Odisseo sta dormendo.
Sogna di essere coricato in un letto morbido – nel suo letto, finalmente – e di sentire un peso caldo vicino al fianco. Sa che è suo figlio, il suo piccolo Telemaco.
È un sogno di pace.
Pare così facile, dimenticare tutte le sofferenze, con quella presenza confortante vicino.
Poi il sogno muta, si dilata, cambia. Ed è stridore di spade dove un momento prima era pace e silenzio. Odisseo si guarda attorno frenetico. Sa di essere sulle mura del suo palazzo, ad Itaca, ma tutto è confuso, come se il fumo che riempie l’aria deformasse la realtà.

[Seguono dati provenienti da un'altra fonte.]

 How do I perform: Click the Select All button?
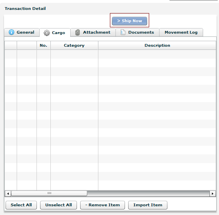[21, 205]
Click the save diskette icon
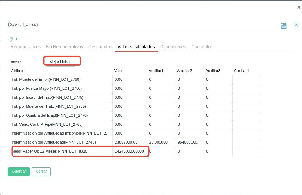This screenshot has width=302, height=195. coord(284,25)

Sente delle grida femminili. Il cuore gli balza dolorosamente in petto quando riconosce la voce di sua moglie Penelope. È angosciata, terrorizzata.

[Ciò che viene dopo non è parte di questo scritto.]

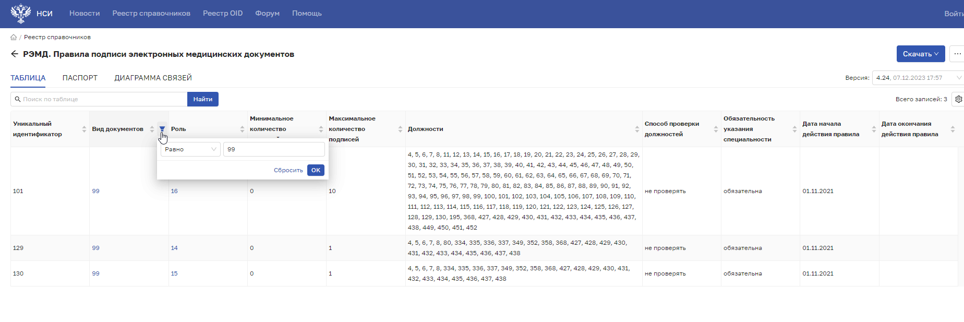The height and width of the screenshot is (322, 964).
Task: Switch to ДИАГРАММА СВЯЗЕЙ tab
Action: tap(153, 78)
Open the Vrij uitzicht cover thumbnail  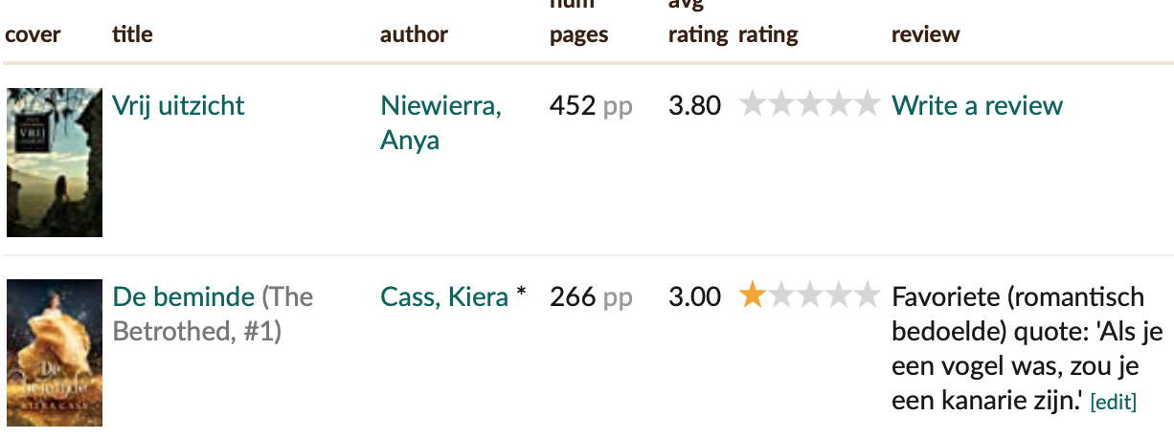click(55, 163)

L’uomo tenta di dirigersi verso il luogo dal quale provengono quelle urla. Ma le persone sono una marea che corre dalla parte opposta, lo travolgono, e più tenta di farsi strada fra gomitate e spinte, più pare che loro lo respingano.
Dopo ore di interminabile lotta, scandite dal terrore di Penelope, riesce finalmente ad aprirsi un varco. Corre velocemente, poi si arresta vedendo finalmente la donna. Il sollievo si muta subito in orrore non appena capisce il perché delle urla della sposa.
Due soldati le stanno addosso. Una la tiene ferma, l’altra le ha strappato Telemaco dalle braccia.
«No!» urla Odisseo, correndo. Ma tutto sembra scivolare, e tenerlo indietro.
Riesce a distinguere le parole della moglie. «No, vi prego, è solo un bambino, non fatelo, non fatelo!»
Ma quei soldati ghignano, uno tende il piccolo oltre il bordo delle mura.
«No!» urla ancora Odisseo, mentre Penelope riprende la sua supplica, ripetendo “è solo un bambino”.
«È della stirpe di Odisseo» risponde però un uomo, spietatamente.
«No!» grida Odisseo. «Solo un bambino!»
Le grida di Penelope ed il pianto di Telemaco gli straziano il cuore. Corre, corre, corre, ma loro restano irraggiungibili.
Vede le dita del soldato aprirsi.
Vede Penelope serrare le mani contro il petto.
E vede Telemaco precipitare.
Il mondo ruota.
«NO!»

Odisseo si svegliò di soprassalto. Scattò in posizione seduta, la sua mano corse alla spada.
Poi trasse un respiro e si guardò attorno. La sua tenda. Con una mano, si deterse il sudore dalla fronte, mentre il sollievo lo invadeva.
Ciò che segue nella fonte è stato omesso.